→ EXERCISE PROMPT: From the text below on fatherhood in Matthew 23, reproduce word for word the passage that begins with the words containing "The kingdom’s grammar" and ends with "into spiritual fatherlessness.".

---- EXCERPTED TEXT

Matthew 23 speaks like a spotlight on pride that wants to be seen, titled, and seated up front. Then verse 9 cuts to the root: “call no man on earth your father.” That word father is not a nickname. In Hebrew thought it names the primary source. The text is not canceling earthly dads; it is reordering source. Only the Father in heaven gets first claim on identity, worth, guidance, and supply. That claim exposes “daddy issues,” the deficits and distortions that show up when fatherhood fails or is misplaced.
Hebrews 4:15 then opens a door. Christ knows the feelings of infirmity from the inside. His own story runs through scandal, suspicion, and unbelief. Conceived under a cloud, nearly put away by Joseph, raised among siblings who “did not believe,” pressed into a trade he never uses in a single parable, and at twelve saying, “I must be about my Father’s business,” Christ stands inside the ache and still chooses obedience. Luke says he “grew in stature and in favor with God and man.” He dealt with his stuff without sin. That path sets the pattern.
The kingdom’s grammar makes fatherhood about source. “Awb” means father and primary source. If the source is Abraham, then covenant flows; if David, then mercies flow; if a corrupt line, then iniquity visits children. Isaiah 9:6 names the Messiah “the everlasting Father,” not to split God, but to reveal that in Jesus the one God takes up true fatherhood for his people. Western nervousness about confusing the Godhead often mutes that name, and a church that rarely prays “Father” or sings to the Father can drift into spiritual fatherlessness.
Scripture will not let that drift stand. Every good gift comes down from the Father. The Father loves to give the kingdom. Jesus teaches prayer with “Father,” instructs petitions to go to the Father in his name, and says true worshipers will worship the Father in Spirit and truth. Where that relationship is thin, depression, addiction, anxiety, performance, and despair often multiply. That is not a Holy Ghost shortage. That is a source problem. The command returns with weight: let no man on earth be the primary source of fatherhood. Let the Father in heaven fill the father-shaped place no human can fill. Then prayer becomes bold, worship becomes childlike, and identity stops bargaining for worth. Healing begins when “Father” is not a title on paper, but the first word on the lips.

--------
---- DATA EXCERPT

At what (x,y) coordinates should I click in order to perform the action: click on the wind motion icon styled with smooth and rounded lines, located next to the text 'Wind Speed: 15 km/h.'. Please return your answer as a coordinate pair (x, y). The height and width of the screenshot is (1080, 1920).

--------

→ ANSWER TO THIS PROBLEM:
The kingdom’s grammar makes fatherhood about source. “Awb” means father and primary source. If the source is Abraham, then covenant flows; if David, then mercies flow; if a corrupt line, then iniquity visits children. Isaiah 9:6 names the Messiah “the everlasting Father,” not to split God, but to reveal that in Jesus the one God takes up true fatherhood for his people. Western nervousness about confusing the Godhead often mutes that name, and a church that rarely prays “Father” or sings to the Father can drift into spiritual fatherlessness.